#### Activities:
1. According to the depth psychotherapy text, what is it often a sign of when someone feels stuck or keeps making the same mistakes?
2. Rewrite the depth psychotherapy text starting at "This means that" and ending at "how psychotherapy works.", swapping "dialogue" for "talk".

#### Excerpted passage:

━━━━━━━━━━

Depth psychotherapy

Depth psychotherapy is based on the understanding that people are affected by feelings, beliefs, and patterns that are unconscious, as well as those that you know about.  When someone feels stuck, or "keeps making the same mistakes" or just can't get out of the mood or attitude they're in, it is often a sign that some aspect of who they are has been left out of consideration, or has become unconscious.

This means that it is really important to be able to find the traces of those aspects of yourself that are less known to you, that are unconscious, and so begin to more easily identify them.  Once you can do this, you can begin to dialogue (as it were) between these various aspects of yourself,  whether conscious or unconscious.

This ability to dialogue develops as you learn to recognize the language your unconscious uses to speak with you, whether it is through dreams and images, body/somatic experience, thoughts, feelings or actions.  It develops as you become able to identify and sit with more aspects of yourself without judgment.  This is part of how psychotherapy works.

━━━━━━━━━━

#### Given information:

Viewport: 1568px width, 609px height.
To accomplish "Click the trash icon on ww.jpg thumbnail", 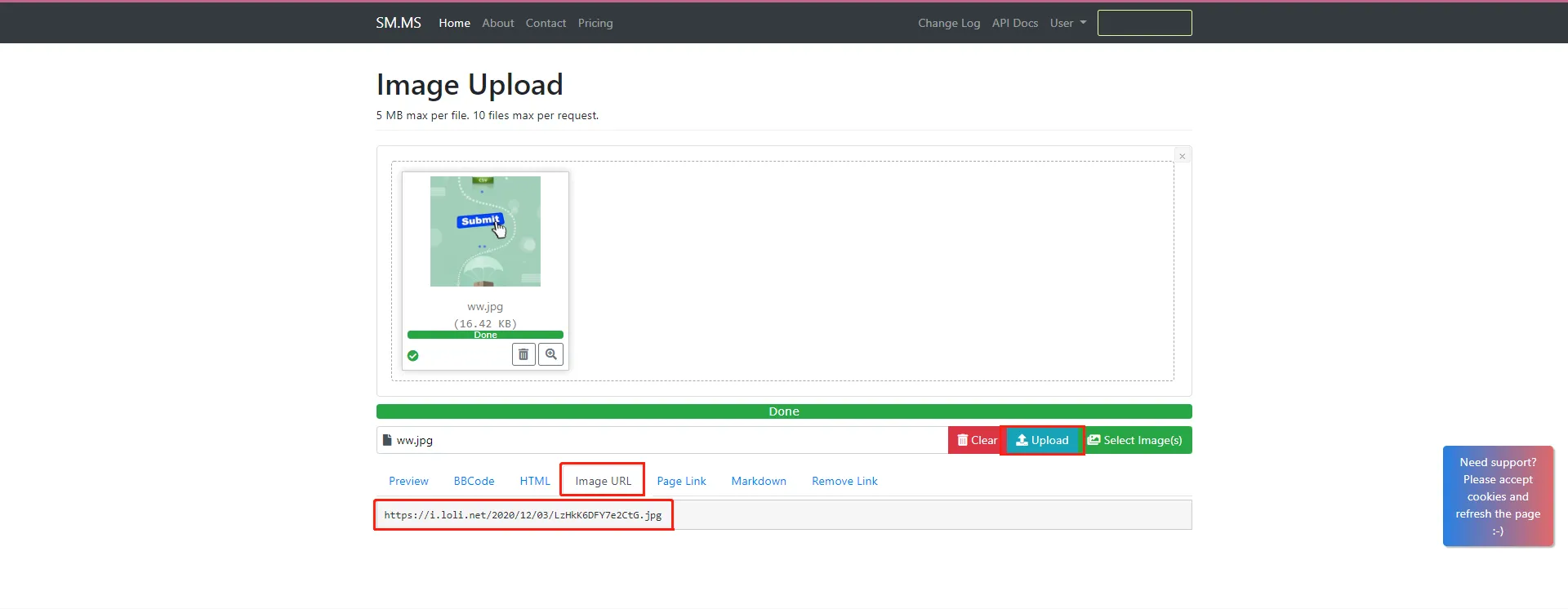I will (x=523, y=354).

━━━━━━━━━━

#### Written answers:
1. That some aspect of who they are has been left out of consideration, or has become unconscious.

2.
This means that it is really important to be able to find the traces of those aspects of yourself that are less known to you, that are unconscious, and so begin to more easily identify them.  Once you can do this, you can begin to talk (as it were) between these various aspects of yourself,  whether conscious or unconscious.

This ability to talk develops as you learn to recognize the language your unconscious uses to speak with you, whether it is through dreams and images, body/somatic experience, thoughts, feelings or actions.  It develops as you become able to identify and sit with more aspects of yourself without judgment.  This is part of how psychotherapy works.